I wonder what the difference is between the 2nd and 4th positions of this poll? For me.. I think.. well, I'm thinking here.. immigration is probably more important than I think it is. It is an issue that candidates are all over the place on because.. I think.. candidates don't want to offend Hispanics. So here are some thoughts on what I'd like to see in an immigration package:
  1. Real security around our southern border. A patrolled fence sounds like it could work.
  2. Help for migrant Mexican workers to have legal jobs.
  3. Enforcement of existing employment and immigration laws.

I am sure that there are other aspects that I am clueless about. Any you would add or subtract?


  1. KB, immigration and the war in Irag are my two biggest issues in this election. I think they are the top priorites for the next administration. There are many things in place economically to curb illegal immigration - like the IRS is really on top of closing loopholes for non-citizens getting specific credits, especially the earned income credit. Did you know two years ago, an illegal immigrant could come to the US, work a job with a fake SSN for six months making 10-15 thou, then come back at the beginning of the next year, legally file an income tax return for the previous year while they start up the job again, and on top of getting a refund for taxes paid in (which they are legally entitled to) they would earn an additional $4,000 paid by Uncle Sam as the EIC? This program is designed as the largest welfare program to aid families who work, but just can't make it - and it made me angry that so much of it went to illegal immigrants. Not any more! Last year IRS closed up some of those opportunities, and this year closed up the last of the loops. In the next few years, I think we will see some positive effects from this.
┄┄┄┄┄┄┄┄┄┄
## Set task 1
In the immigration post, what kind of fence does the writer suggest for the southern border?

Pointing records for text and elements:
┄┄┄┄┄┄┄┄┄┄
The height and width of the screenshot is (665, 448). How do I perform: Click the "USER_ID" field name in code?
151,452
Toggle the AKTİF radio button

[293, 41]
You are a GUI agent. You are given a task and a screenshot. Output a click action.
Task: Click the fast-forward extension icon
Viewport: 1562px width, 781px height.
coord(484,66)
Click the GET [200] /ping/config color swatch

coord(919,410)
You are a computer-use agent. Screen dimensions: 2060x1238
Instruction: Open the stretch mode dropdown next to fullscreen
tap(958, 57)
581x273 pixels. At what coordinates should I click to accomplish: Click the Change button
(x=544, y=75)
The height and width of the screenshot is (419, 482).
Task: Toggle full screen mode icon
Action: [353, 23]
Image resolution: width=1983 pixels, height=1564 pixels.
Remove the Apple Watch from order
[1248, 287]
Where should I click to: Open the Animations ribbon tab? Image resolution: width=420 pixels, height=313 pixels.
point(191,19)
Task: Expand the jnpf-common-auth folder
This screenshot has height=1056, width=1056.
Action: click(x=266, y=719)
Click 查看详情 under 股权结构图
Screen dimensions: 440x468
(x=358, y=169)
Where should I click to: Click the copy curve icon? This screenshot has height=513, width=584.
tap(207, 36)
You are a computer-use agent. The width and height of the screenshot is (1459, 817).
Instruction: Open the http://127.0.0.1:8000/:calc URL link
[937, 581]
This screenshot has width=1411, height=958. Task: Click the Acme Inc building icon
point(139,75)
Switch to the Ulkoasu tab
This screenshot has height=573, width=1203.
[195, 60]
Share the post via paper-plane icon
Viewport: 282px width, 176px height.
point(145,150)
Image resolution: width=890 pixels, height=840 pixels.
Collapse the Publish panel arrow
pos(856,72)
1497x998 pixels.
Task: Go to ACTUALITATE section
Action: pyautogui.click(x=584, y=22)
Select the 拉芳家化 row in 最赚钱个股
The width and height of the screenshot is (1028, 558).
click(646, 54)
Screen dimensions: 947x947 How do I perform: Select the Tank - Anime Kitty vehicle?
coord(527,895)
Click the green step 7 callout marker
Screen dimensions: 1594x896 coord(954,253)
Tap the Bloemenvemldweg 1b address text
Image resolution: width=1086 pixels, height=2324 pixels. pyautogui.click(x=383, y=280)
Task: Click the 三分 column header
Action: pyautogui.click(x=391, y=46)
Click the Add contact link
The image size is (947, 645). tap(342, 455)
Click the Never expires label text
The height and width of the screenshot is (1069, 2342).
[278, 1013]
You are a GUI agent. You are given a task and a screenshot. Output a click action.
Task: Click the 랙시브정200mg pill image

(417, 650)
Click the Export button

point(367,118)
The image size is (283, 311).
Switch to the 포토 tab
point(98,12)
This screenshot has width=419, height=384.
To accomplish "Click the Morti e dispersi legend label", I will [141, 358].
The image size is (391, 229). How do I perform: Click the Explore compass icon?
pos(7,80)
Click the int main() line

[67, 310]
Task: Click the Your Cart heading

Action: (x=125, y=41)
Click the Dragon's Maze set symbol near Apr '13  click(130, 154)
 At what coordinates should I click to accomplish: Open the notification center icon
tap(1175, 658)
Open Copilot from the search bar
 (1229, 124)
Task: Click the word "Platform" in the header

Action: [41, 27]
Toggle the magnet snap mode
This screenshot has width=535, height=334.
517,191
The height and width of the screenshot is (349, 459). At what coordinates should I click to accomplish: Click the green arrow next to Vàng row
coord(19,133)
┄┄┄┄┄┄┄┄┄┄
## Set task 2
Copy the rows word for word, from the line containing "This screenshot has width=419, height=384." through the end of the rows.

## Exercise result 1
A patrolled fence.

## Exercise result 2
This screenshot has width=419, height=384.
To accomplish "Click the Morti e dispersi legend label", I will [141, 358].
The image size is (391, 229). How do I perform: Click the Explore compass icon?
pos(7,80)
Click the int main() line

[67, 310]
Task: Click the Your Cart heading

Action: (x=125, y=41)
Click the Dragon's Maze set symbol near Apr '13  click(130, 154)
 At what coordinates should I click to accomplish: Open the notification center icon
tap(1175, 658)
Open Copilot from the search bar
 (1229, 124)
Task: Click the word "Platform" in the header

Action: [41, 27]
Toggle the magnet snap mode
This screenshot has width=535, height=334.
517,191
The height and width of the screenshot is (349, 459). At what coordinates should I click to accomplish: Click the green arrow next to Vàng row
coord(19,133)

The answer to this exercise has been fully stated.